### REQUIRED TASK 1
Reproduce, word for word, the portion of the key unit passage that begins at the words "The data and" and stops after "main body CPU.".

--- begin SOURCE EXCERPT ---

The control signal selection sequencing high level set up of secret micro instructions are stored in (Micro ROM) control memory. The control signals to be activated at any time are specified by a micro instruction which is fetched from (CM) control memory that will able to process effectively only the instruction formats, data type and arithmetic modes that are defined by the manufacturer of the system by permission of the credit card company. Dependence between components.

A high degree of dependence, or synergy exists among the two key unit and main body components during operations, that is, the main body, with its CPU, and external engaged intelligent micro memory module (IM-3) key unit. This means that the main body CPU, in order to execute certain programs, the key unit (IM-3) must be plugged in. The interface between these two devices will enable or disable the ability of the joined components to transmit processing data by a sequence of, for example, ready/acknowledgment signals.

The data and exterior connections provided in the key unit external device (IM-3) must be properly engaged with the main body, in order for the key unit computer functions to interface with the main body CPU.

We can view the present system, which may function well, for example, as a credit card fraud prevention system, as comprising two classes of object: A set of confidential information memory/processing components and an engaging interface that allows the transfer of information signals between components, and release of the confidential information, which may include credit card number, personal information number (PIN), and the like upon proper joining of the appropriately programmed key unit to the appropriately programmed main body. Release of the information, in the form of signal or terminal interface means, can be in the form of a display on the key unit or main body, electronic transmission via RF or optical signal via conventional RF transmitter of optical link, serial peripheral port, metallic stripe, or exterior bus connection.

Without an appropriately configured key unit and main body, each unit independent of one another is worthless to a thief.

This hierarchical design is achieved by three components:

1. The main body and key unit components should be dependent as possible;

2. The engaging interface between components should be simple;

3. Ideally, each component should be comprised of generally off-the-shelf, inexpensive and readily available elements, such as, for example: a printed circuit board (structured within the dimensions of a credit card), micro-memory modules (including the key unit external device), this is to facilitate the manufacture of the system, and its subsequent modification or maintenance.

Interface analysis between the main body (CPU) and key unit (IM-3)

When a physical interface between the two devices is executed, as shown, for example, in FIG. 3, an interface analysis is indicated by the main chip (CPU) within the main body B' checking the interfaces between program elements (IM-3) in the key unit K' for consistency and proper data transfer.

Interface Rejection Unit (IRU) (34) (FIG. 1A)

This device can be configured to be capable of adjusting, or rejecting, an interface signal processing such as: (LCOD) legal code and (ICOD) illegal code.

--- end SOURCE EXCERPT ---

### REQUIRED TASK 2
Transcribe the records verbatim, from their first line through the line containing "Select the highlighted", both ends included.

--- begin RECORDED INFORMATION ---

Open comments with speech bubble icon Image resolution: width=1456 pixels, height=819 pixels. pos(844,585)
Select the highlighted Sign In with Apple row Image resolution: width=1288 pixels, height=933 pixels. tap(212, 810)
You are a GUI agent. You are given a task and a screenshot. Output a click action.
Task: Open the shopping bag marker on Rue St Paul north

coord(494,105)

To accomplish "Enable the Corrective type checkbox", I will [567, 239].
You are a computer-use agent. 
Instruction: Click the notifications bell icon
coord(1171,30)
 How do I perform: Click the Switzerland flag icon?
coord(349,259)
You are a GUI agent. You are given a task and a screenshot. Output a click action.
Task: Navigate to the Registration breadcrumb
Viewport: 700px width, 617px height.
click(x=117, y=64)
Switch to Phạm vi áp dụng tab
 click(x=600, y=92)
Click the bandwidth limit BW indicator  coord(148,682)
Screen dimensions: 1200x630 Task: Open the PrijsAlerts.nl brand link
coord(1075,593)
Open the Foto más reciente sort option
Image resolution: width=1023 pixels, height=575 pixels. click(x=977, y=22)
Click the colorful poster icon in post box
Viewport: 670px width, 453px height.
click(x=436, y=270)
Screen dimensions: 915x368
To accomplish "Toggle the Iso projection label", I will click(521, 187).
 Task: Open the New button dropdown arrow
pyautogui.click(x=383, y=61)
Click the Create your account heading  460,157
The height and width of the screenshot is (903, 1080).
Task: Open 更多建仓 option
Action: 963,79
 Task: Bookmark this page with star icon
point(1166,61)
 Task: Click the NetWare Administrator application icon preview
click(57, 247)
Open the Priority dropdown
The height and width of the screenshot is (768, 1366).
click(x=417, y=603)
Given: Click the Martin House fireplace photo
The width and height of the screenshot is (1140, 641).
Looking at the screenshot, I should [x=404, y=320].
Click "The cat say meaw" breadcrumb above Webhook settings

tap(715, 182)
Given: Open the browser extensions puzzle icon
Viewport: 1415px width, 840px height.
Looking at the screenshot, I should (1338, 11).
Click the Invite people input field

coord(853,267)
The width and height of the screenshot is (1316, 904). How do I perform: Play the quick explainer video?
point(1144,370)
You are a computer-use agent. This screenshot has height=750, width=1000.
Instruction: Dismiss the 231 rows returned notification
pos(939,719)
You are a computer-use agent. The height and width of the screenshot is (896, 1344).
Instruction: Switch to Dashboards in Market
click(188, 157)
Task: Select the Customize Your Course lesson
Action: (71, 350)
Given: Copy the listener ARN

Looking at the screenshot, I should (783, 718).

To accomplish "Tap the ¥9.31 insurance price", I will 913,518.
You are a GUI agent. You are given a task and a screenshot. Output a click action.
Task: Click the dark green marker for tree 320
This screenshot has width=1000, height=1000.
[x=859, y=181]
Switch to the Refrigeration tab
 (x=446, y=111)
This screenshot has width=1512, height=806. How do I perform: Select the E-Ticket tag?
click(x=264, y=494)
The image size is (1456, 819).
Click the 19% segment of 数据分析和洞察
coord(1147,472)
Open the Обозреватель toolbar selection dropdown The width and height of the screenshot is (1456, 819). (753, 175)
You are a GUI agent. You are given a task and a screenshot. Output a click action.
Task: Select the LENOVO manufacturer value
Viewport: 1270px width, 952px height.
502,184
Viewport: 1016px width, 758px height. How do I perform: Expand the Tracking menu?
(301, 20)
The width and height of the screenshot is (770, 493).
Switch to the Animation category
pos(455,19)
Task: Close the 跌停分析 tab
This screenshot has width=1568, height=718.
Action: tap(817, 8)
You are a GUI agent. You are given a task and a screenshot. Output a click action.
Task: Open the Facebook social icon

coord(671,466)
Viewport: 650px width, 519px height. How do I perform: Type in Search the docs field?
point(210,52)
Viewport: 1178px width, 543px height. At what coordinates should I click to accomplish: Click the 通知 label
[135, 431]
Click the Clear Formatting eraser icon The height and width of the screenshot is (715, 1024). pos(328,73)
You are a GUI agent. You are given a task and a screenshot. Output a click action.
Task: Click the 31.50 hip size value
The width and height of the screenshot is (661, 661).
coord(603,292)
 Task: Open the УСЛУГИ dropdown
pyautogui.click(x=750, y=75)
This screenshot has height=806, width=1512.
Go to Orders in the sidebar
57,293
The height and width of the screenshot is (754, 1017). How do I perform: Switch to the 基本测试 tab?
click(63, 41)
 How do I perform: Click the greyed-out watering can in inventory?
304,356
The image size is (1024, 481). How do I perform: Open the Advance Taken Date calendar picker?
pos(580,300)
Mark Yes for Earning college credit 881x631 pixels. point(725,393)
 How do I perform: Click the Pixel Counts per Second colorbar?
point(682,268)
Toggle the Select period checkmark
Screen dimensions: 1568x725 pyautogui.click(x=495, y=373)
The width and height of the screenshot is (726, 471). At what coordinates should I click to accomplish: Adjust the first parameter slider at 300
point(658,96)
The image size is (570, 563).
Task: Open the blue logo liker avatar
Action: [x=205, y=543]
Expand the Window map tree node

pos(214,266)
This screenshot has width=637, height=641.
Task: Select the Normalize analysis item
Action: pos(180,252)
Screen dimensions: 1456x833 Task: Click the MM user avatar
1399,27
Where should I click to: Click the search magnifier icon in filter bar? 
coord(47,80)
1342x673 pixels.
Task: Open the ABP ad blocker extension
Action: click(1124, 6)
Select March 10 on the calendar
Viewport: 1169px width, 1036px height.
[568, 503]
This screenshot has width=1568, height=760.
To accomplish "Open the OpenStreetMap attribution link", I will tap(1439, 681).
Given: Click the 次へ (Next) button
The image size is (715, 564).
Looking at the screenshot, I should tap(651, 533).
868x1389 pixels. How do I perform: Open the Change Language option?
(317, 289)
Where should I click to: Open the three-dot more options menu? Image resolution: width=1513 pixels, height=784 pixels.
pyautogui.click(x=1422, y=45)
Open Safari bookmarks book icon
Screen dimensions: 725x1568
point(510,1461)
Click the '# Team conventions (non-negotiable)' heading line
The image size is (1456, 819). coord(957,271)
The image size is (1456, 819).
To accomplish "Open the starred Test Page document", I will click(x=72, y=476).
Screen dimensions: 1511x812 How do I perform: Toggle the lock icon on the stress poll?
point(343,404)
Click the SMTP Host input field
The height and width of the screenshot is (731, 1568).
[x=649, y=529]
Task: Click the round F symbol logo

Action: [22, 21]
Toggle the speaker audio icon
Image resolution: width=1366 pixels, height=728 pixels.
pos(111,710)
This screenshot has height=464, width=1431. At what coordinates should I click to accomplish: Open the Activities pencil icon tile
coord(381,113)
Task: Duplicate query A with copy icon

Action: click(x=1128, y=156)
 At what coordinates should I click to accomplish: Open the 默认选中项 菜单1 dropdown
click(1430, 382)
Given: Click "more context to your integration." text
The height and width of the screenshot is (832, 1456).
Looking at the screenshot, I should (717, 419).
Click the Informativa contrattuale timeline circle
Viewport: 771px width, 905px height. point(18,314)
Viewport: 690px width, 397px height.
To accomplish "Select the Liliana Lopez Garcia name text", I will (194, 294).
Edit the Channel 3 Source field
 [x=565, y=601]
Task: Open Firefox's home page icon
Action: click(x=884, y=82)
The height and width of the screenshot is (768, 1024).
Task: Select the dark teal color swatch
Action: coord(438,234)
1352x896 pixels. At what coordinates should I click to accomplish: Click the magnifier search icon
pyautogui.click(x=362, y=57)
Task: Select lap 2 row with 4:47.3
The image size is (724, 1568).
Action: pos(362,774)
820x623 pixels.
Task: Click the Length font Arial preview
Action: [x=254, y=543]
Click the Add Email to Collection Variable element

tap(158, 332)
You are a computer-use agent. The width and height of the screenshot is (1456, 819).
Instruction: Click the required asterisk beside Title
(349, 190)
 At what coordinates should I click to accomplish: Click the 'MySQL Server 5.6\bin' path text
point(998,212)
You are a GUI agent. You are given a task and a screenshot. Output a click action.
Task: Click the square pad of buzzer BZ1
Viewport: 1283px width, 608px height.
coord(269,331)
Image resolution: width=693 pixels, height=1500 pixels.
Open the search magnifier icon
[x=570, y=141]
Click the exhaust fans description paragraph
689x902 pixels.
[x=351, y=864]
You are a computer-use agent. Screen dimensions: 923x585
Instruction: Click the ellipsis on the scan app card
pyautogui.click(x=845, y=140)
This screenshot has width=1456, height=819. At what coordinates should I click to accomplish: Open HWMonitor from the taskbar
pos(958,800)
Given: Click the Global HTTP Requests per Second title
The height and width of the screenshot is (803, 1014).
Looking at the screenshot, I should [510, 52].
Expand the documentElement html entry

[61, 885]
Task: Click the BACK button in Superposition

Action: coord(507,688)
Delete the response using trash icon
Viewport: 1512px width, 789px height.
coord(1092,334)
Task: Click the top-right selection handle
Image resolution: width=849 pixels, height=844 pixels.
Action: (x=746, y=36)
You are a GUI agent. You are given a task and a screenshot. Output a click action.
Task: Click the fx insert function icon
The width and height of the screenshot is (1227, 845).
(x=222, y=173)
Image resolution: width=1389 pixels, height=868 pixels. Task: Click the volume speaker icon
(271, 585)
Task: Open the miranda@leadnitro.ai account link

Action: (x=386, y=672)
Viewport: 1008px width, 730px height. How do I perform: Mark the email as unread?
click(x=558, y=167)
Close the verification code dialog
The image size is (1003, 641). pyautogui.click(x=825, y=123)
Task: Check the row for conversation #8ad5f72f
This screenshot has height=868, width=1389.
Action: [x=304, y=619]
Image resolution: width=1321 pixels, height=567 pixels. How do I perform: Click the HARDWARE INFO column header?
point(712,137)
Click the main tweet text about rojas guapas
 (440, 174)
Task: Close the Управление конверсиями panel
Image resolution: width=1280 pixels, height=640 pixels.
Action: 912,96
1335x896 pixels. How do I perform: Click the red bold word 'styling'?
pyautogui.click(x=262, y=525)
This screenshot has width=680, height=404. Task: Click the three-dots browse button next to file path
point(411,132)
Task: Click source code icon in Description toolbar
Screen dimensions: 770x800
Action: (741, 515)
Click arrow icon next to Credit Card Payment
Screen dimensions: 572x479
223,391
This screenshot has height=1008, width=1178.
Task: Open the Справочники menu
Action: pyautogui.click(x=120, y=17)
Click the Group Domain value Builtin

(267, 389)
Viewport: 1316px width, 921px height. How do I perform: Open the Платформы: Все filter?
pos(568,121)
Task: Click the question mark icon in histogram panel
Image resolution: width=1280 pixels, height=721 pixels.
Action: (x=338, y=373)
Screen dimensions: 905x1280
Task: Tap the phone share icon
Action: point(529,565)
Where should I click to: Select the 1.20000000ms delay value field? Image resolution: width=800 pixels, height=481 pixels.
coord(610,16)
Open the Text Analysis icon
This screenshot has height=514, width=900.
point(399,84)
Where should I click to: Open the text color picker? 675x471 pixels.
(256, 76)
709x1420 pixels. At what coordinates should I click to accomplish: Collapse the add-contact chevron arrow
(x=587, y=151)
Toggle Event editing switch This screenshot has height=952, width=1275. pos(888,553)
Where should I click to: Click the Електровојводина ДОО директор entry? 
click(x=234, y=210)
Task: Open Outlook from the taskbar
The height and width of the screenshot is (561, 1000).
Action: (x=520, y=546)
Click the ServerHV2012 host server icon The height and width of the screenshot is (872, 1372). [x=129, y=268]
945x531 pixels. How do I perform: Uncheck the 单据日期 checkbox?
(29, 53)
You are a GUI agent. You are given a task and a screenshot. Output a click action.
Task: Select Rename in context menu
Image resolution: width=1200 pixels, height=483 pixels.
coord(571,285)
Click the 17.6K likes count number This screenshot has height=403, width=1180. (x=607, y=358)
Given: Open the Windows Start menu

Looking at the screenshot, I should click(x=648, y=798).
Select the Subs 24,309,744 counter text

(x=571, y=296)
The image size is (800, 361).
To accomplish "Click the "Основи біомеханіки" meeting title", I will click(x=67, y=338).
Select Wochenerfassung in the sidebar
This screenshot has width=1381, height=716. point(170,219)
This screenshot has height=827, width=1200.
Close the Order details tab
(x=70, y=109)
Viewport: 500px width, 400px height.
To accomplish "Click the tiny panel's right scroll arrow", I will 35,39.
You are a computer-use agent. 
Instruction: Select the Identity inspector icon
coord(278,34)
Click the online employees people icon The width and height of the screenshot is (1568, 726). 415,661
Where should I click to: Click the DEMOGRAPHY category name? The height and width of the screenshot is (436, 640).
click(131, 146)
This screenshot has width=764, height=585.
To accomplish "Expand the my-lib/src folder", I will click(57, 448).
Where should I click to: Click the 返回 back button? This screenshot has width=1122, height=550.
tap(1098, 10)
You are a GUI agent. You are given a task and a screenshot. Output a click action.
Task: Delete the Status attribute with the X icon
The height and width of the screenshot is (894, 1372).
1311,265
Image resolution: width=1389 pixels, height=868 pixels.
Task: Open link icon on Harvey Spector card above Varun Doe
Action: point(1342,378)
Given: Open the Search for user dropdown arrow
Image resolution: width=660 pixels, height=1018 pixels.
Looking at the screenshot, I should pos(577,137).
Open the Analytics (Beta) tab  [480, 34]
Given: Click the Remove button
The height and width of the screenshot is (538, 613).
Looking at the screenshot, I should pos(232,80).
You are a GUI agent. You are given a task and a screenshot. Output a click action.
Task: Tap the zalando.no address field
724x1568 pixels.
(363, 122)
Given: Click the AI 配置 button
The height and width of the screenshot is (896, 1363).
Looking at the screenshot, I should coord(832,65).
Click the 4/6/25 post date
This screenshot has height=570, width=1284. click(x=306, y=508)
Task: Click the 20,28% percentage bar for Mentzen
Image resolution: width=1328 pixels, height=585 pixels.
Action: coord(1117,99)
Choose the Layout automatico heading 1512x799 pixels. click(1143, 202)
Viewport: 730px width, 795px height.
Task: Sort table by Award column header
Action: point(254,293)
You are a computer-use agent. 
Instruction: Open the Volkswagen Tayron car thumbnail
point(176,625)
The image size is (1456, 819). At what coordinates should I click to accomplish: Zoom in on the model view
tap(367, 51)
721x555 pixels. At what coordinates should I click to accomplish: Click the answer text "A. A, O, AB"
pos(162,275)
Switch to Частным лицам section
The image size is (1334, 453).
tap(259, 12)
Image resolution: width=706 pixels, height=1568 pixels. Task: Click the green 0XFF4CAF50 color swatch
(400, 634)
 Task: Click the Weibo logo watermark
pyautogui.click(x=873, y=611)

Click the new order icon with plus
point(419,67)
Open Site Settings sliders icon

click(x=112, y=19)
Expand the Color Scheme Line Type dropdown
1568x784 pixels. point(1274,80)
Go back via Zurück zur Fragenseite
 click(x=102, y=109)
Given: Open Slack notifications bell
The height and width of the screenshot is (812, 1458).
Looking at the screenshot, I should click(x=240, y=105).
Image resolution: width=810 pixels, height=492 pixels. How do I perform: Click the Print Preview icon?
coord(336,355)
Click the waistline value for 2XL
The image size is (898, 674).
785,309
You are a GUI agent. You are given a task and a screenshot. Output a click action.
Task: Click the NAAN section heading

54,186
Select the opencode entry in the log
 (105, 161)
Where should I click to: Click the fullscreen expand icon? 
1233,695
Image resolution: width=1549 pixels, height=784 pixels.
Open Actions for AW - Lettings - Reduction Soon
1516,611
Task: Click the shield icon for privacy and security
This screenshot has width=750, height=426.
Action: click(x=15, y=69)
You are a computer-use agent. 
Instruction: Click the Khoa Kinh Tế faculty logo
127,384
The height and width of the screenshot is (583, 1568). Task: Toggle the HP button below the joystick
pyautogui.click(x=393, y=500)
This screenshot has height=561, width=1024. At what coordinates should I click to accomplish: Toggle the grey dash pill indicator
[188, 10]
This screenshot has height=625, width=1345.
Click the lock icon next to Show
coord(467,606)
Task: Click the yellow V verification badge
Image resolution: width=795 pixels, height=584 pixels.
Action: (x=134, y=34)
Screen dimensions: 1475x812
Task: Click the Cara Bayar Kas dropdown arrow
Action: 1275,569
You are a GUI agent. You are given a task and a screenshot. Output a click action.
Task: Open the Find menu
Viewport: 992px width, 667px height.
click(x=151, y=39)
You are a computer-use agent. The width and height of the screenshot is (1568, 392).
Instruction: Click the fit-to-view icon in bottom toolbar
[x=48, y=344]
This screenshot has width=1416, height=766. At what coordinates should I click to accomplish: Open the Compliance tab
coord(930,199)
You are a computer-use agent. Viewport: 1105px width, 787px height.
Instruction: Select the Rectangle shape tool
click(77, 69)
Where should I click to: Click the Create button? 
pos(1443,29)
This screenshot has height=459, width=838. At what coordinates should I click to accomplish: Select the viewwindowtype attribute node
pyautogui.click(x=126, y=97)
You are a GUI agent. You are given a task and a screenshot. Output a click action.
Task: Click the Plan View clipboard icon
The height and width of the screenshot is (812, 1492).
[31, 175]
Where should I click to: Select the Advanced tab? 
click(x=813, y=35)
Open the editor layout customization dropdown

--- end RECORDED INFORMATION ---

### WRITTEN REPLY 1
The data and exterior connections provided in the key unit external device (IM-3) must be properly engaged with the main body, in order for the key unit computer functions to interface with the main body CPU.

### WRITTEN REPLY 2
Open comments with speech bubble icon Image resolution: width=1456 pixels, height=819 pixels. pos(844,585)
Select the highlighted Sign In with Apple row Image resolution: width=1288 pixels, height=933 pixels. tap(212, 810)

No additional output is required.